For one thing, the art itself is particularly close to the band, as it’s a collaboration between singer Lily Fontaine and her mother, Gilly. The pastoral scene is a work Gilly painted in the 1980s, depicting the Ilkley Moor Cow and Calf Rocks, a few miles northeast of where the band formed in Leeds.

In a post on Twitter/X detailing the post, Fontaine called her mother’s art “a foundation of consistency throughout a childhood of relative displacement”. So, it was important not only for her work to be a part of the project but also that it depicted a place the band feels they can call home.

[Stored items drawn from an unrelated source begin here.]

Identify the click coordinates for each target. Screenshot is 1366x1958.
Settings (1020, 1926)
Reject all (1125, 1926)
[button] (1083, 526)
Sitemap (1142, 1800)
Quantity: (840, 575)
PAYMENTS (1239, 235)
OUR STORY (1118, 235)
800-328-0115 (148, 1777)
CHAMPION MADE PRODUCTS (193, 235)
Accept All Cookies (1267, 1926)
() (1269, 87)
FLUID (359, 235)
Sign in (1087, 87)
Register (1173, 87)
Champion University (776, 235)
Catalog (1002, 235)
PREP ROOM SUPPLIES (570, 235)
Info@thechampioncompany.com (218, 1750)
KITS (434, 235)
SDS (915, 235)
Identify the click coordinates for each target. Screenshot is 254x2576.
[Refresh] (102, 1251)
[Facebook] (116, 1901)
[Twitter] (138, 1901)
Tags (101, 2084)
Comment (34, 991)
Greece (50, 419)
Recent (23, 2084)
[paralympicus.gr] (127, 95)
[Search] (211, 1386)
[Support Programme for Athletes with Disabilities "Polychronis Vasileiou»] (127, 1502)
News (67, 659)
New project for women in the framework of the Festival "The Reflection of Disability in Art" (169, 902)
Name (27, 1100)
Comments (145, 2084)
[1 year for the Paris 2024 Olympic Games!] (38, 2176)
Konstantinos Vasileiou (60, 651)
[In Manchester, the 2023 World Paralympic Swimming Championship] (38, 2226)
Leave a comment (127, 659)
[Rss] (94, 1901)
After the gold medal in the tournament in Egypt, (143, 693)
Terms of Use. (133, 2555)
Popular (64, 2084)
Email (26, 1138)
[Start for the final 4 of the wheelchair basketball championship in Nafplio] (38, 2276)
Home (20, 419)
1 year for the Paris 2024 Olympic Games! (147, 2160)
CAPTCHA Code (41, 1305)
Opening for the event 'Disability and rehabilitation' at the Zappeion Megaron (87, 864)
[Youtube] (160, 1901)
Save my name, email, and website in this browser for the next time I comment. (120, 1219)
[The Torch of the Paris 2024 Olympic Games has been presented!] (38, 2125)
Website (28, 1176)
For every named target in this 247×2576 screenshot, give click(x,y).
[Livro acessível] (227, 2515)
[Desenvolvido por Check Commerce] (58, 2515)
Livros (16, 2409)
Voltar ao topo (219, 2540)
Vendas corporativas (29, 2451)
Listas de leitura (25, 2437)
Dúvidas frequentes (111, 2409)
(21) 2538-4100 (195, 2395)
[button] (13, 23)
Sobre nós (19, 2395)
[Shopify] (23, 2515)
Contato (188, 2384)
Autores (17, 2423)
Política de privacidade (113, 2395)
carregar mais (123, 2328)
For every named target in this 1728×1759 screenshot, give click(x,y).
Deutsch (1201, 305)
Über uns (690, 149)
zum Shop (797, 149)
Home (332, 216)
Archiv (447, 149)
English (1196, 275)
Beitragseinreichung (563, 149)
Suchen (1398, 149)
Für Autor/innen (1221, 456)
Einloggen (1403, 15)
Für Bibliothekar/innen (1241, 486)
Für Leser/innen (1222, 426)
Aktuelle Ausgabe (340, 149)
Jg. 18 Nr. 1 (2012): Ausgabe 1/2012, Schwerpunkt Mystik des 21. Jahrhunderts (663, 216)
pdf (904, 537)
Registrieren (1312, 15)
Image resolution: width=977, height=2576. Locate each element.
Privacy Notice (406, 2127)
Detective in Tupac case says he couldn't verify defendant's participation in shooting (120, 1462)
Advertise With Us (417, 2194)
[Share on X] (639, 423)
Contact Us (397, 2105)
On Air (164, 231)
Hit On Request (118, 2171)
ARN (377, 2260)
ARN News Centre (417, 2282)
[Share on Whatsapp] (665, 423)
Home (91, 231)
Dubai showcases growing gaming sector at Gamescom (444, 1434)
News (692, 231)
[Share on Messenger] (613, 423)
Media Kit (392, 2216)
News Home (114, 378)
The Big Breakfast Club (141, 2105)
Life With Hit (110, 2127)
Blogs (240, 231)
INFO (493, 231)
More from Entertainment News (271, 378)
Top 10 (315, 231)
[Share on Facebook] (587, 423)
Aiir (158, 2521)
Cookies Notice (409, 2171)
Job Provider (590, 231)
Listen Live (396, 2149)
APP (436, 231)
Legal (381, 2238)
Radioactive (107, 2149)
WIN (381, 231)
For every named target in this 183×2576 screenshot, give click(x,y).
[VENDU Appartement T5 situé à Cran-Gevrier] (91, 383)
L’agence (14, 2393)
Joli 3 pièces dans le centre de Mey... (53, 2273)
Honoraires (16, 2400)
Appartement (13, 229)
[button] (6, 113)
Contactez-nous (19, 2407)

Then there’s the… well, whatever that is in the middle.

That’s not me being ignorant either; Lily herself said on the same thread that “I don’t know what it is”, and she drew the thing! She settles on it being a representation of the band itself, namely “Some sort of musical meaty machine.”

Whatever it is, it’s gone on to be something of a mascot for the band, with a full-on sculpture of it created for the album’s release in the spring of 2024. I don’t know about you, but I’d take it over Iron Maiden’s Eddie any day of the week.

Seriously though, this is exactly the kind of artwork that we should be making space for in an era where music has become less tactile than ever. Pieces that unify the themes of the album, bringing them all together and making a record that’s more than streaming data, but, like This Could Be Texas, a full-on artistic statement from one of the most exciting bands in the country.